By: John Miner | Updated: 2023-08-30 | Comments (1) | Related: > Azure Synapse Analytics
Problem
Many organizations are consolidating all their informational assets into a data lake. This is a great idea since all the structured and unstructured data can be stored in one location, and many types of users can access the data.
Traditionally, a SPARK cluster is used to manipulate the data stored in the lake via quality zones. This data engineering batch process can be scheduled at night. The more powerful the SPARK cluster is, the more costly the Azure bill. Since most data is written once and read many times, how can we reduce the cost of our company's reading activities?
Solution
Azure Synapse Analytics, Serverless SQL pools allow the architect to replace the interactive SPARK cluster with a lower cost service. The OPENROWSET and EXTERNAL TABLE commands have traditionally used POLYBASE to read schema on demand. However, this syntax can be time-consuming to set up. Microsoft recently released the Lake Database that abstracts this underlying mechanism via the Azure Portal and/or SPARK engine. Shown below is a high-level architecture diagram of Synapse Serverless Pools.
Business Problem
Our manager has asked us to investigate how to read data stored in an Azure Data Lake using Azure Synapse Analytics to reduce our overall cost. Because most staff are familiar with Microsoft SQL Server, focusing the investigation on Serverless SQL Pools and Databases makes sense.

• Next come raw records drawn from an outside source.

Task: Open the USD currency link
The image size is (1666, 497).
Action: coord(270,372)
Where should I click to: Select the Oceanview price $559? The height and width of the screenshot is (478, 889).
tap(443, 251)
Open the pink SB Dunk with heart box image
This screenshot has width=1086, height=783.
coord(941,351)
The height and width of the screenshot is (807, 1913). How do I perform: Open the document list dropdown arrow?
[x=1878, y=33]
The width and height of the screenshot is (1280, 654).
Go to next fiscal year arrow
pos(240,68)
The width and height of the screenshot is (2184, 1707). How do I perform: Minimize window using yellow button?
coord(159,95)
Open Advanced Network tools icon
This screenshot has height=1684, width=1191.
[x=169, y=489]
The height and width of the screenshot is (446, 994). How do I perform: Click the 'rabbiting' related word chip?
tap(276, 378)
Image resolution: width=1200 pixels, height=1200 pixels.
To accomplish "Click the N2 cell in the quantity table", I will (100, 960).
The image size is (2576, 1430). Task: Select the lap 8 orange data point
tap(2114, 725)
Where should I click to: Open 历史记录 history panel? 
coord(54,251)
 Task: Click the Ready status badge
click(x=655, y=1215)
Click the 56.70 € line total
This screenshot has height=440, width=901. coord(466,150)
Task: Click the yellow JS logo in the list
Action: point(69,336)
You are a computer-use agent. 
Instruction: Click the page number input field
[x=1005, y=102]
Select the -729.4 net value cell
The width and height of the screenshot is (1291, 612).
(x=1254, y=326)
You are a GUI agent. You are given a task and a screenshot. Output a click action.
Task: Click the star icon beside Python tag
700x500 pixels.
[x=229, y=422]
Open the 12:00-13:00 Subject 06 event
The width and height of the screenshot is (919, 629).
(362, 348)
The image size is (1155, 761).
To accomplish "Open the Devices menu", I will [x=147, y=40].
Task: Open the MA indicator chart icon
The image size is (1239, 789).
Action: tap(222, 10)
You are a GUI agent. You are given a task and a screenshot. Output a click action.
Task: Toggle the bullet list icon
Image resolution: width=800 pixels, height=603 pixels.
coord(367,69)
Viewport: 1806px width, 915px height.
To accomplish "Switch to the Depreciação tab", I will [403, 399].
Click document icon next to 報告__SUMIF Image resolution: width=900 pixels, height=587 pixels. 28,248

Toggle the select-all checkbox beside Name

Here is a list of tasks that we need to investigate and solve.
Task Id | Description |
---|---|
1 | Create test environment |
2 | Explore the data lake |
3 | Define test database |
4 | Secure test database (windows security) |
5 | Define complete database |
6 | Secure complete database (standard security) |
At the end of the research, we will understand how to manage SQL Serverless Databases using Azure Synapse Analytics.
Create Test Environment
This section will review tasks that must be performed before creating SQL databases in the serverless pool. The image below shows a dashboard that was created for this article. I assume you know how to deploy Azure Services using the Azure Portal. For our experiments, we need a storage account configured for Azure Data Lake Storage and the Azure Synapse Workspace. Additionally, we will want to test access to the database using a virtual machine with SQL Server Management Studio (SSMS) installed as an application.
The following objects have been deployed and configured in our test environment:
- wsn4synapse – the Azure Synapse workspace.
- vm4sql19 – a virtual Windows server that has SSMS installed.
- sa4adls2030 – a storage account that has data lake containers.
- sc4adls2030 – a storage container with hierarchical name spaces enabled.
When deploying Azure Synapse, one is required to create local storage. We will talk about that later in the article.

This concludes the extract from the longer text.